What is the main trigger for the growth of the protests? Do you think the violence can be used for good?

 

Violence is bad. Violence generates violence. … This is an important moment happening right now when physical violence doesn’t play the same role it played 10 years ago in Ukraine. The arena of conflict is now a completely different place, the media. Violence only plays a role and provokes a part of society that lives in an information vacuum. Then they go to the streets because they see how awful the situation is. Though it’s rather primitive, that’s what they understand. The fact that they earn 2,000 hryvnias (around $230), don’t take bribes, and live below the cultural standards doesn’t move them to go on the street and protest. But the violence used by the authorities, which they see in the media and on the Internet, does. In fact, the violence of the authorities, illegal actions of the government, corrupt courts, torture – are quite simply things that have always happened. The system is the way it is. But because of the concentration of this information these things have come out.

 

Society has started to protest after years of such violence. The resistance to this violence is the strongest and the most important thing. People’s aggression caused by the aggression of the authorities is short-term, and alone it couldn’t have kept people on the streets for such a long time.

 

How do you see the further development of the EuroMaidan movement ?

 

The people are resolved. They don’t want to change the faces, they want to change the system. They want to change the mindset of everything about the country – the system, the constitution, and the people. … I’m afraid all the tension and anger in the police forces won’t disappear without some catharsis. On the other hand, it’s not the 1990s when there was a total deadlock. Today the sanctity of the concept of power is collapsed – it’s not a totalitarian society. [A police officer] understands that if he shoots, he will be destroyed by the people. He will not stop 20 people with his gun. And even if he runs away, people will catch him and he will be held responsible. They understand clearly that this is the end. Their bosses will not protect them.

 

The dissolution of the regime will start soon. It will produce panic in their ranks. When they try to sell their businesses or transfer money to other places we’ll know that it has started. People in power will start to run away because they will understand they will not be forgiven.

 

If you could say one thing to a foreign audience about the Ukrainian protests, what would it be?

 

The events happening in Ukraine now are not a fight of one part of Ukraine against another.

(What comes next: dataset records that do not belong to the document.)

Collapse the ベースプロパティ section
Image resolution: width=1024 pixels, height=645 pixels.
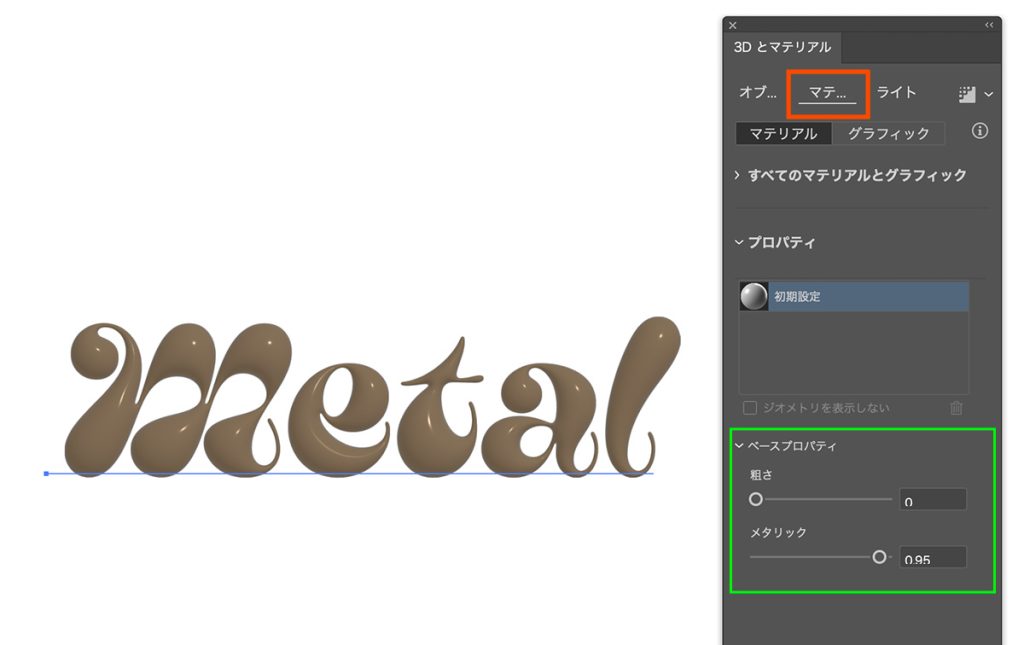coord(739,446)

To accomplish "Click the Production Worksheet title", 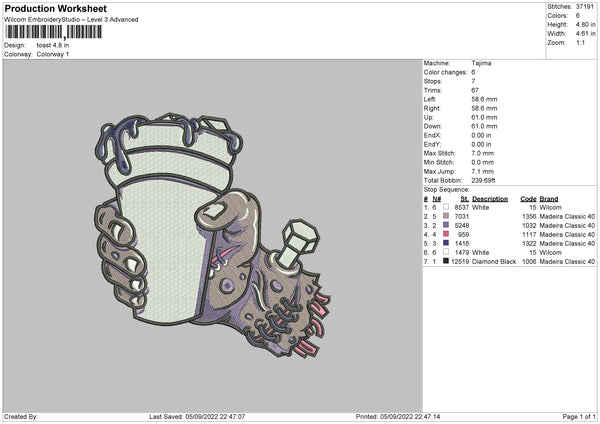I will 50,8.
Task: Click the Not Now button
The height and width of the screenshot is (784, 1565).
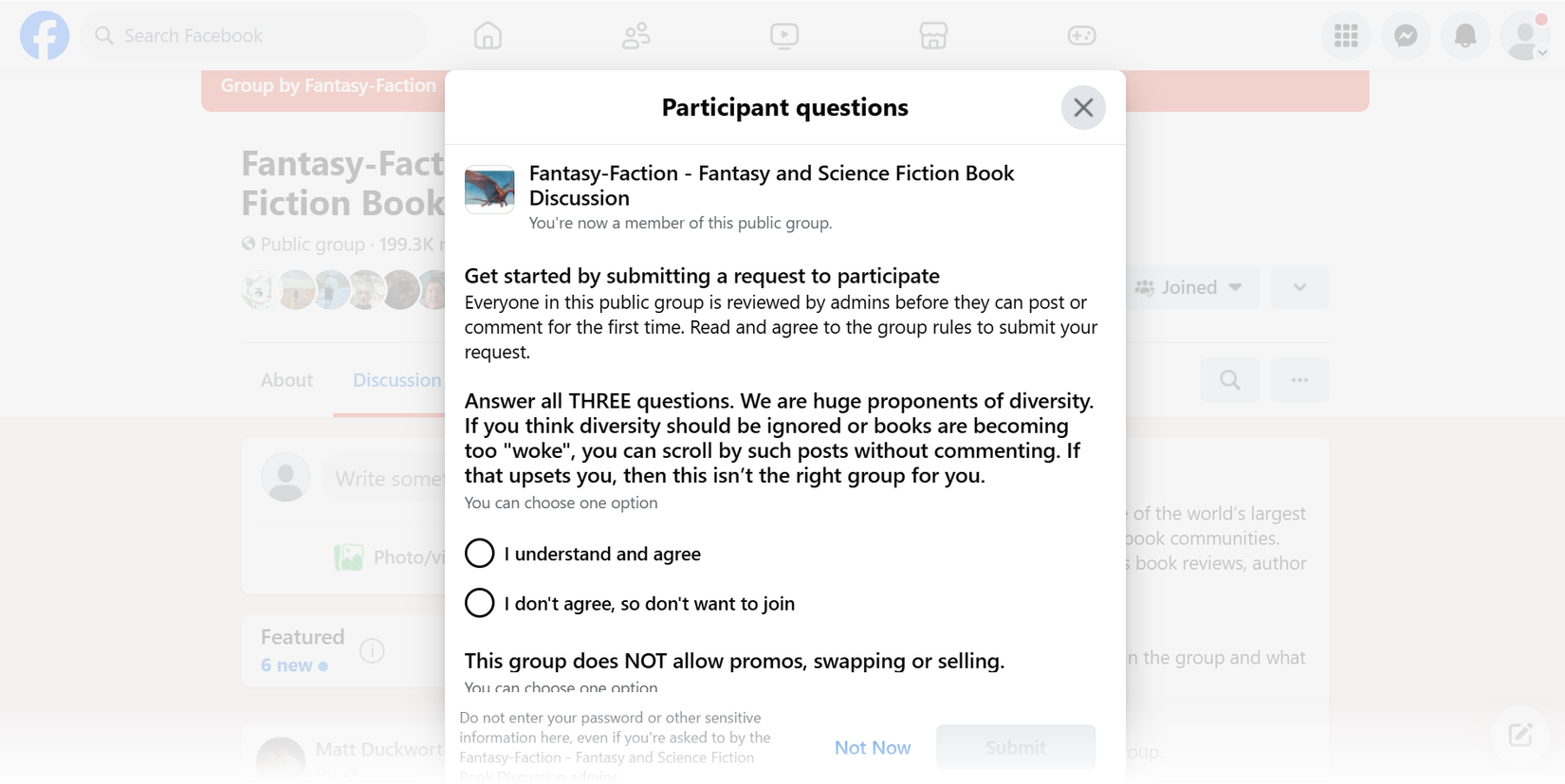Action: click(872, 747)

It’s not a struggle of the opposition against the authorities. I have realized that this is a social and cultural revolution. This is the transformation of the general world view of Ukrainian society. We can call it by a poetic name, like the birth of the nation. That is really what is happening right now. That is the main victory. And all those other things taking place right now, such as barricades, are more interesting of course, but are secondary. That is what people in Europe should understand. A completely different country is appearing on the map.

Aliona Kachkan is a TOL editorial intern.